The victim of a Curator ransomware crypto-locker attack recently leveraged the capabilities of their global file system to disable write access to the file that was spreading the attack, thereby preventing further contamination to the file network. This was achieved by disabling the Windows CIFS/SMB license through a Panzura file system instance, automatically cutting communication with the affected filer and forcing all locations into read-only mode.

Restoring the data from file systems is a different process, unlike restoring from traditional backup storage. In the case of a file system that catalogs changes to every file in the metadata, the IT team has the option to roll back each file to the desired version. This type of granular snapshot restoration is meant to take less time than otherwise required from an offsite backup and with arguably better reliability.

Immutable data architectures are now also seen by IT professionals as providing an advantage over legacy storage and protection methods. Immutable techniques to object stores are designed to be impervious to overwriting. As users edit files within the file system, changes are synced to the cloud as new data objects. The metadata for each file can, in this example, be updated with every edit, recording which object blocks comprise a “file” or dataset at any given time.

As previously discussed, caching the most frequently used files at the edge can effectively limit a ransomware attack to local data.

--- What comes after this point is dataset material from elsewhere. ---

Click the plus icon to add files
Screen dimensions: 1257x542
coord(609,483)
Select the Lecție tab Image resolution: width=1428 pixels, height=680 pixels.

This is because malware simply crawls file directories, and does not discern whether a file is in the cache or not. For the victim of the Curator attack, for instance, the data held in the file system was not encrypted because the ransomware instead generated data that was written to cloud storage as completely new objects.

Moreover, when malware encounters files that are not held in cache, they are retrieved from the cloud store which takes more time and monopolizes bandwidth. Some advanced file systems are now augmented by data services platforms that can spot this activity and limit the breadth of damage, contributing to faster recovery.

Recent storage techniques in global file systems, while not necessarily designed for ransomware protection, make it possible to recover data from exceptionally “clean” files. With this in mind, a broader cyberresilience stance is emerging.